En Bélgica, el porcentaje de miembros del equipo con orígenes extranjeros (47,8 por ciento) respecto de la cantidad de inmigrantes en la población total (12,1 por ciento) deja en evidencia un cuadro parecido al de Francia. En unos días el Mundial de los orígenes enfrentará a Pogba (Guinea), Matuidi (Angola), Mbappé (Camerún, Argelia), Areola (Filipinas), Umtiti (Camerún), Kimpembe (Congo, Haití), Tolisso (Togo), Fekir (Argelia), Rami (Marruecos), Mendy (Senegal), Mandanda y Nzonzi (Congo), Dembelé (Mauritania, Senegal), Kanté y Sibide (Malí), Hernández (España) Varane y Lemar (Antillas) con Vincent Kompany (Congo), Dedryck Boyata (Congo), Youri Tielemans (Congo), Romelu Lukaku, (Congo), Michy Batshuayi (Congo), Marouane Fellaini (Marruecos), Nacer Chadli (Marruecos), Yannick Carrasco (España), Axel Witsel (Martinica), Adnan Januzaj (Kosovo) y Moussa Dembélé (Mali).

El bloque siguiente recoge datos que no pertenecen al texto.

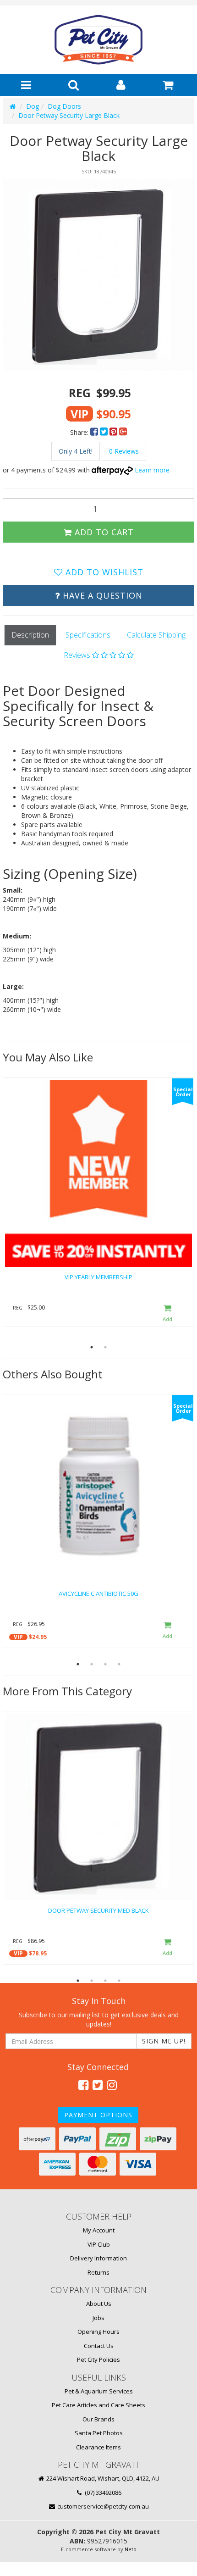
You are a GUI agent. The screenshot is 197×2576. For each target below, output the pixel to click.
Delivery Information (98, 2258)
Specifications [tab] (88, 635)
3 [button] (105, 1664)
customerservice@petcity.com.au (102, 2506)
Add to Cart (103, 532)
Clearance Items (98, 2447)
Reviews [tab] (78, 655)
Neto (131, 2549)
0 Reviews (124, 451)
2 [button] (105, 1347)
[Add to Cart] (168, 1314)
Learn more (152, 470)
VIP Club (99, 2244)
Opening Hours (98, 2331)
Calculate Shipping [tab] (156, 635)
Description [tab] (30, 635)
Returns (98, 2272)
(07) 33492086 (102, 2492)
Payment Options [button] (98, 2114)
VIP (18, 1637)
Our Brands (98, 2419)
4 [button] (119, 1664)
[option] (98, 275)
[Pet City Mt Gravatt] (98, 39)
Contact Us (99, 2346)
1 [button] (91, 1347)
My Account (99, 2230)
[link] (83, 2084)
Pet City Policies (98, 2359)
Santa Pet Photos (99, 2433)
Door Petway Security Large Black (69, 115)
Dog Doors (64, 106)
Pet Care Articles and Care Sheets (98, 2405)
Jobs (98, 2318)
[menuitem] (95, 432)
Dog (32, 106)
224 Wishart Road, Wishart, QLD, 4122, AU (102, 2478)
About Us (98, 2303)
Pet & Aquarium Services (99, 2391)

En Bélgica, el cuadro multicultural ofrece otra variable, ya que aproximadamente el 60 por ciento de los habitantes de ese país son flamencos, más del 35 son ciento francófonos y existe una pequeña minoría que habla lengua alemana. Esa nación partida siempre giró de acuerdo a la dinámica del conflicto entre los diversos sectores. En un país sin cultura patriótica, la selección de fútbol oficia como amalgama del entramado social. Según cuentan quienes viven allí, nunca se vieron banderas de Bélgica en los balcones hasta estos días en los que la selección liderada por el español Roberto Martínez encendió las ilusiones de manera definitiva. El grito de guerra de los fanáticos no es ni en flamenco, ni en francés, ni en alemán. Es en inglés: “¡We are Belgium!”, la síntesis de todo.

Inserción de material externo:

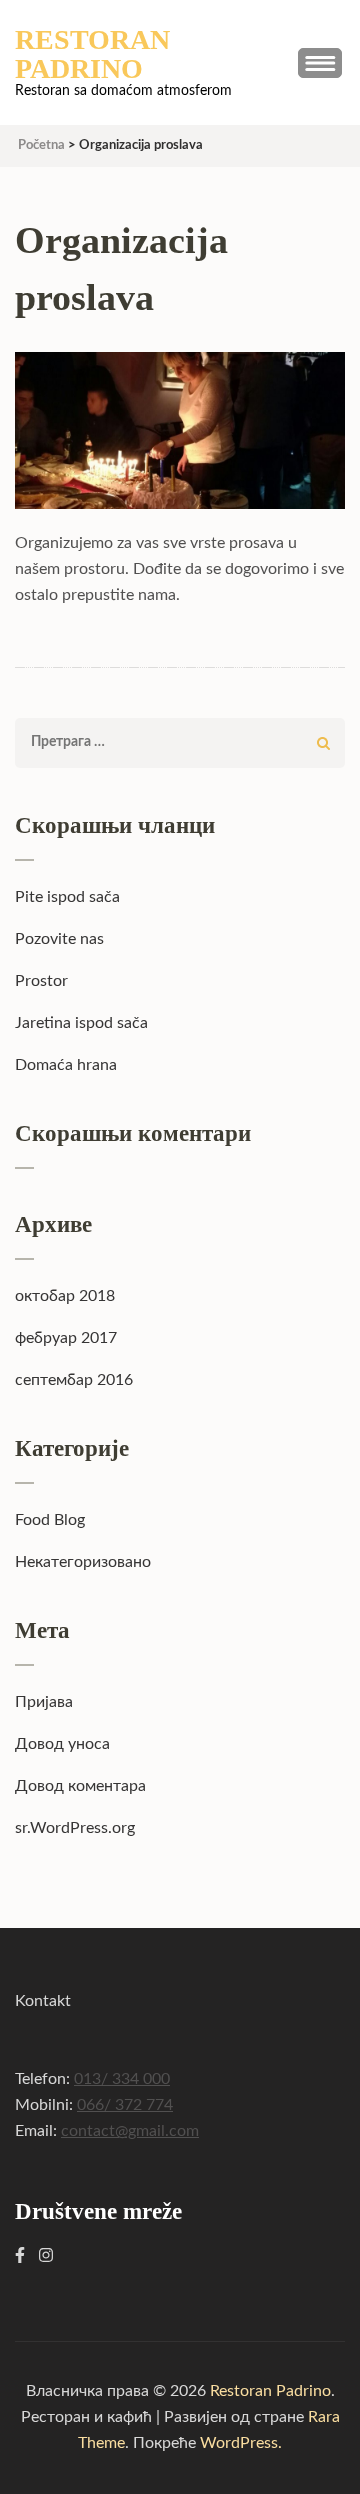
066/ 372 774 (125, 2105)
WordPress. (241, 2443)
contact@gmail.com (130, 2131)
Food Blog (50, 1520)
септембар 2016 (74, 1380)
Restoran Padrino (92, 54)
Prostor (41, 981)
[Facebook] (20, 2256)
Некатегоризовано (83, 1562)
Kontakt (43, 2001)
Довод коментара (80, 1786)
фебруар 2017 (66, 1338)
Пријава (44, 1702)
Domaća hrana (66, 1065)
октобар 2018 (65, 1296)
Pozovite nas (59, 939)
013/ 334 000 (122, 2079)
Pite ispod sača (67, 897)
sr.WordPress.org (75, 1828)
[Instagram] (46, 2256)
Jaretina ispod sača (81, 1023)
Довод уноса (62, 1744)
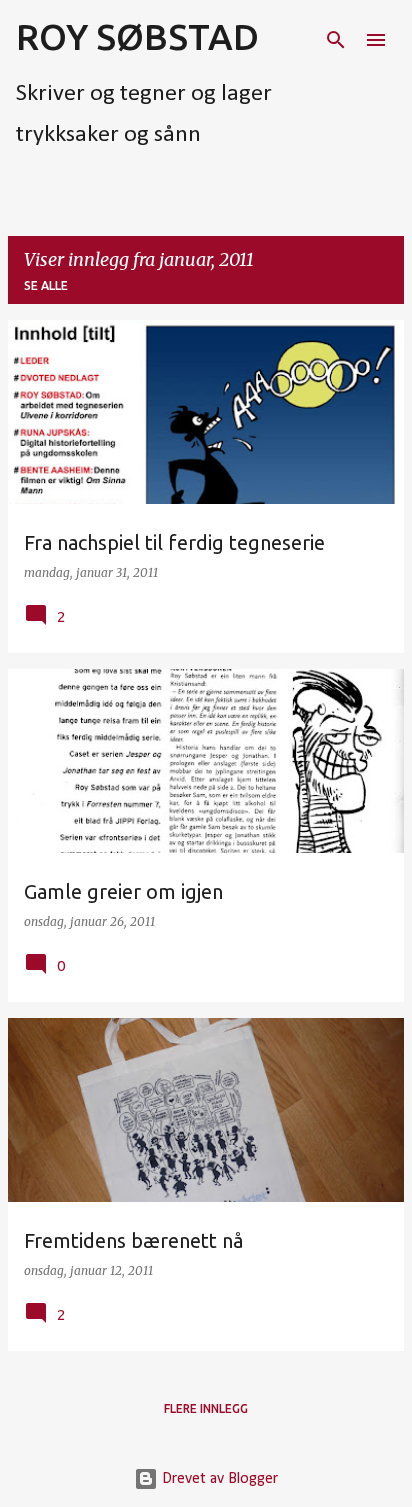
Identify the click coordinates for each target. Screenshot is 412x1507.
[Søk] (336, 40)
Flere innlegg (206, 1408)
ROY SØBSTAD (137, 36)
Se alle (46, 285)
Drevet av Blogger (218, 1479)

Lukaku, hoy ídolo nacional, graficó su padecimiento hace algunas semanas, en una emotiva carta en el sitio Players Tribune: “Cuando las cosas iban bien, los diarios me llamaban ‘el delantero belga’. Cuando iban mal, ‘el delantero belga de ascendencia congoleña'. Si no te gusta cómo juego, está bien, pero nací aquí. Crecí en Amberes, Lieja y Bruselas. Soñaba con jugar en el Anderlecht. Empiezo una frase en francés, la termino en flamenco y en el medio meto algo de español, portugués o lingala, según el barrio en el que esté. Soy belga. Todos somos belgas. Eso es lo que hace cool a nuestro país, ¿verdad?”.
Mientras Inglaterra, otro equipo que llena hasta la mitad de su nómina de futbolistas con orígenes foráneos, puede caer como finalista por la otra llave, hay un montón de chicos de padres extranjeros ilusionados en los barrios bajos de Francia y de Bélgica. Porque detrás de la magnificencia de la Europa cosmopolita y turística, y para disgusto de aquellos que siguen rechazando con vileza a los refugiados y a los inmigrantes, un mundo de sueños futboleros se construye con el legado de los que vinieron otras tierras. En unos días, tal vez, los hijos de los negados que todavía quieren cerrar las fronteras festejen el gol del título del mundo de parte de un hijo de africanos. Y seguramente eso sea un buen comienzo para pensar en algo mejor para lo que vendrá.